Les Illuminés, 2004

Betacam numérique PAL, 4/3, noir et blanc, son


La vidéo Les Illuminés date de 2004, année au cours de laquelle le port du voile et de la burqa dans les lieux publics faisait intensément débat en France. C'est dans le métro parisien, espace collectif et socialement mixte, que Halida Boughriet inscrit sa performance. Revêtue d'une burqa, elle parcourt le tapis roulant de la station Montparnasse. La force de la vidéo tient au placement de la caméra sous la burqa, derrière le grillage même qui permet à la femme de voir sans être vue. Une image très contrastée en noir et blanc, associée à un léger ralenti des mouvements et du son, oriente le regard vers ce que cette caméra subjective veut nous donner à voir : le regard de ceux qu'elle croise et le décalage culturel que ces regards indiquent. Cela conduit le spectateur à faire face, lui aussi, à ces regards sidérés – qui donnent son titre à la vidéo.


Halida Boughriet réussit à donner là, de manière inédite, une représentation "de l'intérieur" de la femme en burqa, alors même qu'elle n'est en général perçue que de l'extérieur, dans l'espace social ou dans sa représentation dans les médias.

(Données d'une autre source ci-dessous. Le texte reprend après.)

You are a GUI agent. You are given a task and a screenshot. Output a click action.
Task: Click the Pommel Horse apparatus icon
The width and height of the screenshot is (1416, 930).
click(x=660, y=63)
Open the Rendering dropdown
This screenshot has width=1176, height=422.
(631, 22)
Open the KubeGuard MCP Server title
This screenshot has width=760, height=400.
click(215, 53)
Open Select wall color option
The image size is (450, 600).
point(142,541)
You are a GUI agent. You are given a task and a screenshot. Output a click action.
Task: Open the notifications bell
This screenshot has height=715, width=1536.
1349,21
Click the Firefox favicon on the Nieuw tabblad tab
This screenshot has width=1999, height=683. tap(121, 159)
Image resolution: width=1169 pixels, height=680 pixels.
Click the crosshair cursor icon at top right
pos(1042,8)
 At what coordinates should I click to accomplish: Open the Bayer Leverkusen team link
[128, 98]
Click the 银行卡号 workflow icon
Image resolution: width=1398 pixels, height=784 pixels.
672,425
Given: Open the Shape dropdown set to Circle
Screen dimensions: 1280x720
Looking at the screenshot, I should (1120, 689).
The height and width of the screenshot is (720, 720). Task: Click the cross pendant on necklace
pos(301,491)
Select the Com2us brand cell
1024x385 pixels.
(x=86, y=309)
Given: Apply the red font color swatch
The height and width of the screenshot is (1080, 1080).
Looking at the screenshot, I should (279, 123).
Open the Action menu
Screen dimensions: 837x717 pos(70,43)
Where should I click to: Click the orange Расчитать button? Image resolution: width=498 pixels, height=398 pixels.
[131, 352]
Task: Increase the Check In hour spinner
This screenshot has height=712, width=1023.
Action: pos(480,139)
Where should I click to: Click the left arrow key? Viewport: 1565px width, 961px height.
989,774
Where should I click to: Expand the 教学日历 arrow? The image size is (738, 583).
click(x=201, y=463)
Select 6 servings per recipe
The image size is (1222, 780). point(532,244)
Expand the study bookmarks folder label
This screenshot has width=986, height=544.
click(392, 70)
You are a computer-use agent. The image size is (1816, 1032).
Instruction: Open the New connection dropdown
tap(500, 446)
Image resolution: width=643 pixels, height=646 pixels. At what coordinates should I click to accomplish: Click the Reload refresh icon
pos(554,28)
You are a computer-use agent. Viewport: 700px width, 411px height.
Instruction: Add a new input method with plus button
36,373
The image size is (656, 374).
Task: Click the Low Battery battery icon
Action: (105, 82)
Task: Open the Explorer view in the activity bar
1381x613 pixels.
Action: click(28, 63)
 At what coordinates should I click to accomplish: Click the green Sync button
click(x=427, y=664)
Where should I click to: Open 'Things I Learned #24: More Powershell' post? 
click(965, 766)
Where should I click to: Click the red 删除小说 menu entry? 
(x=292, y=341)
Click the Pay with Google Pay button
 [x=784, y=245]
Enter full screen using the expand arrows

Mais au-delà de l'instantanéité des réactions auxquelles on assiste, Les Illuminés interroge frontalement l'opposition qui peut exister entre deux cultures dans leur rapport au voile mais aussi au corps féminin. D'un côté, on expose les corps jusque dans les affiches des transports en commun ; de l'autre, on le cache aux regards en le recouvrant d'un voile noir. La burqa devient alors un symbole double et contradictoire. Elle représente dans ce contexte un enjeu différent pour chaque culture : érigée en symbole de l'oppression de la femme lors des débats en France, elle correspond pour certaines femmes qui la portent au respect d'une tradition.


Les Illuminés est aussi une mise en question de la liberté proclamée des citoyens au sein de l'espace public, liberté indiscutée en théorie, mais que Halida Boughriet confronte à une situation concrète et quotidienne.


Le dernier plan, le seul qui ne soit pas filmé en caméra subjective, livre la clef du dispositif en filmant la grande masse noire immobile sur laquelle les passants se sont retournés, souvent de façon appuyée. Contrastant avec la mobilité de la foule autour d'elle, la femme voilée prend alors une dimension sculpturale.